→ Required work
Search the records for the word "computer" and copy every line in which it occurs.

══ Given records

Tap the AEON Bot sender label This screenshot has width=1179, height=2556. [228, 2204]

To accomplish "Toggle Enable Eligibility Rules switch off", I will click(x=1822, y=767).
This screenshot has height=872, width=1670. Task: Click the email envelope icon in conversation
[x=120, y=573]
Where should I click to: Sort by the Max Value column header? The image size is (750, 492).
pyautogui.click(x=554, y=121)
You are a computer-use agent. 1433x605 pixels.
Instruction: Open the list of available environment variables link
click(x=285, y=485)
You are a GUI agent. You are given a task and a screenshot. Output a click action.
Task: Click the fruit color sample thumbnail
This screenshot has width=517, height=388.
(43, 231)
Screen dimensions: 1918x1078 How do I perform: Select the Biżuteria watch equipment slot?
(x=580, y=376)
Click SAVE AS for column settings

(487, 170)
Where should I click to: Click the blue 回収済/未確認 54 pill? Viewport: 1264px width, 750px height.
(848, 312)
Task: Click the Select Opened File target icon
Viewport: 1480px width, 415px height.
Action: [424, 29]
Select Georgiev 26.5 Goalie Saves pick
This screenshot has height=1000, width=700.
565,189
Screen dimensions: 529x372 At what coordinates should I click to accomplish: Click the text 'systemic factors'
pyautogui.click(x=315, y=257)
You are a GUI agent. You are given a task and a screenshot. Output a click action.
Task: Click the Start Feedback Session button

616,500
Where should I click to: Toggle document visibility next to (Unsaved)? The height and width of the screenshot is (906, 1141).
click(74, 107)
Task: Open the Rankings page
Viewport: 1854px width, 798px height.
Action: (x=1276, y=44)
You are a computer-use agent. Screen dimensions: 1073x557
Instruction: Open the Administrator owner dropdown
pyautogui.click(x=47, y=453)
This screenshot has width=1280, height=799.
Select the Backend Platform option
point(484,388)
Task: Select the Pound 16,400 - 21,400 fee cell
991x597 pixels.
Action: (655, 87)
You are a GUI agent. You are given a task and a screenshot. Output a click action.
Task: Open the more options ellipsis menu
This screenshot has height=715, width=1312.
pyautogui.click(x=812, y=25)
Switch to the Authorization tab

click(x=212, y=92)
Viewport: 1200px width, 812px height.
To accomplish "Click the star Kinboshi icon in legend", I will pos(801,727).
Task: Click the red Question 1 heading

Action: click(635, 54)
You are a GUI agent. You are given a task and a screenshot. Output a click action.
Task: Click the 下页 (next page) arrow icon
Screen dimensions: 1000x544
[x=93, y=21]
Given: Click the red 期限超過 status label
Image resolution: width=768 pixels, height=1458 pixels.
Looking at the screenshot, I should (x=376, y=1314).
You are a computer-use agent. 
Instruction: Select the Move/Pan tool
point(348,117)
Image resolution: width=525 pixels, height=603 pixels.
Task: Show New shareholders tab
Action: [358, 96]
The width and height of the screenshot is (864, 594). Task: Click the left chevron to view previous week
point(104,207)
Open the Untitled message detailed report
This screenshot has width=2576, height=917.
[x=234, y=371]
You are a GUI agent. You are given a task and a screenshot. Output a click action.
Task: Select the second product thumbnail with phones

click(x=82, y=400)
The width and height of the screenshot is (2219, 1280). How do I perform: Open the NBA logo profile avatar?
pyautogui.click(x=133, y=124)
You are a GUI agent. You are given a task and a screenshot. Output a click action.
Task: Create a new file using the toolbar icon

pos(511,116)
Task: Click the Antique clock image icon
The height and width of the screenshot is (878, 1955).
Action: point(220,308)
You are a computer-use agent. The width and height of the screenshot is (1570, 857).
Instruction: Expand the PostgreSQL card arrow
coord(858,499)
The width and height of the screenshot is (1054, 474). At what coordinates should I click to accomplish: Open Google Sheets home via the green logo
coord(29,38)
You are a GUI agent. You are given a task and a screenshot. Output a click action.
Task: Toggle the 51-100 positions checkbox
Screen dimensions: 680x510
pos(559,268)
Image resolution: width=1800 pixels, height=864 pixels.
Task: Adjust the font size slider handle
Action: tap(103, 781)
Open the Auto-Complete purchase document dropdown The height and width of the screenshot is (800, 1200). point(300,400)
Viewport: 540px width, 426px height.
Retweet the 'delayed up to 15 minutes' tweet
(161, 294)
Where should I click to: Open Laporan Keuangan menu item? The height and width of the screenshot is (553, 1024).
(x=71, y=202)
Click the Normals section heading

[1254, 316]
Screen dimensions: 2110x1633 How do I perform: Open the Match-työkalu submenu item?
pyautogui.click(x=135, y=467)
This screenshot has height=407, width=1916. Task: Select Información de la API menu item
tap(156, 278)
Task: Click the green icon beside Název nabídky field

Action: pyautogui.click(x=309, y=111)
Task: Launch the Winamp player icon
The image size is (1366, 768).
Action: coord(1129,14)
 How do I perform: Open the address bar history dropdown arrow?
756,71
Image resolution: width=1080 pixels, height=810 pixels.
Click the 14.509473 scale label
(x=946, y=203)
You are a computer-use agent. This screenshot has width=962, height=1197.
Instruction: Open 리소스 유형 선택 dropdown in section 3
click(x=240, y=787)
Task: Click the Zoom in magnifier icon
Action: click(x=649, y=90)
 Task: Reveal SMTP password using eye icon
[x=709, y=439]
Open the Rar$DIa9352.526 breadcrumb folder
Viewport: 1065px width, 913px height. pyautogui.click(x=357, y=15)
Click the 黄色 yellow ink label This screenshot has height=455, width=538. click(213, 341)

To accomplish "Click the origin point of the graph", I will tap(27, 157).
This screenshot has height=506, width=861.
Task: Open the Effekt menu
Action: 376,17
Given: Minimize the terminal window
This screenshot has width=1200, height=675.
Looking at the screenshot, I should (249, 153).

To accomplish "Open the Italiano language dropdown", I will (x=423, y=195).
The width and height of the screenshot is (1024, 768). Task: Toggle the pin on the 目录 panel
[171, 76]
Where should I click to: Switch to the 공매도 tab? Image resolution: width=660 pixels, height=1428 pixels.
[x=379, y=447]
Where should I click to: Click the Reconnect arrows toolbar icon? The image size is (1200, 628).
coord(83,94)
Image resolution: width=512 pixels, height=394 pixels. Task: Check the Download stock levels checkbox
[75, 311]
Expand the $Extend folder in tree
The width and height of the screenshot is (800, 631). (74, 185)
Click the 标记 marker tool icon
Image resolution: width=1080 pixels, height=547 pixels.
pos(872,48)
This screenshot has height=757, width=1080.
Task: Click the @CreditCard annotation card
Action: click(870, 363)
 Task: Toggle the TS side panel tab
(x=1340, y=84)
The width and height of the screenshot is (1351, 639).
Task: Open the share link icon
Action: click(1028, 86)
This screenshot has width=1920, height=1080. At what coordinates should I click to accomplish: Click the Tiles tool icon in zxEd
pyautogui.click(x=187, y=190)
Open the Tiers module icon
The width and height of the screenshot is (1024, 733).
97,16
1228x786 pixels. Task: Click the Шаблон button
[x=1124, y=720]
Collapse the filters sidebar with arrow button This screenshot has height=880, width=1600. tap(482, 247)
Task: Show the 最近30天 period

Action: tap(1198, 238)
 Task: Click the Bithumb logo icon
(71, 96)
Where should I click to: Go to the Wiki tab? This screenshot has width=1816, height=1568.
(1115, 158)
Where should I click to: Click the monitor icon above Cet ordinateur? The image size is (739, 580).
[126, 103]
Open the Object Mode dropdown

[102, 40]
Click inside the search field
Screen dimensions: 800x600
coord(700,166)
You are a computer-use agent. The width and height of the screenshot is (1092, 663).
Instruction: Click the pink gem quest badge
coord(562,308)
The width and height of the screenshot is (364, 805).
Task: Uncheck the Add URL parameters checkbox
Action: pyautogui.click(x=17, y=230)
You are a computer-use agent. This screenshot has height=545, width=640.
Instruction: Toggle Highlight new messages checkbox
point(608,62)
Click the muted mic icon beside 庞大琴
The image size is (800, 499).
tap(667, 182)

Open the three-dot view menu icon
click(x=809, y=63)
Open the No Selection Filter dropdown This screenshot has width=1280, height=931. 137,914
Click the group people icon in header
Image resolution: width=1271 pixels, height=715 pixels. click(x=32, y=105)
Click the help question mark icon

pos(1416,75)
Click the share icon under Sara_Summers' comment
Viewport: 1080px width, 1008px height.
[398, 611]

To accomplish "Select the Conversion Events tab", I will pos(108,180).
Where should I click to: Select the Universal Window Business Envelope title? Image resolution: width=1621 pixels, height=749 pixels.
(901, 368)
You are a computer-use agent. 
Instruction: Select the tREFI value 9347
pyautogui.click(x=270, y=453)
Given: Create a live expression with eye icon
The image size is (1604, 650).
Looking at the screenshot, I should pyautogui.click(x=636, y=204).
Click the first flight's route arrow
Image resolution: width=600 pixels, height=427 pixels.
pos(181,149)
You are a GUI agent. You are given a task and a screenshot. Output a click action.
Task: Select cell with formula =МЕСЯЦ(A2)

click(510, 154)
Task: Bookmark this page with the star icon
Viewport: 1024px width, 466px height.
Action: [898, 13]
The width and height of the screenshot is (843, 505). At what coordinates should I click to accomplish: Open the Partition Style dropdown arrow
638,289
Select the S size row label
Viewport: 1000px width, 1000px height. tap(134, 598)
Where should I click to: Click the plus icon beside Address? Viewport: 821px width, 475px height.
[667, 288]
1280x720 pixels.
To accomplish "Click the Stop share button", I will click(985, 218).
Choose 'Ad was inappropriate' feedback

════

→ Solution to this problem
You are a computer-use agent. 1433x605 pixels.
You are a computer-use agent. Screen dimensions: 1073x557
You are a computer-use agent. 
You are a computer-use agent. The width and height of the screenshot is (1570, 857).
You are a computer-use agent. This screenshot has width=962, height=1197.
You are a computer-use agent. The width and height of the screenshot is (1092, 663).
You are a computer-use agent. This screenshot has height=545, width=640.
You are a computer-use agent. 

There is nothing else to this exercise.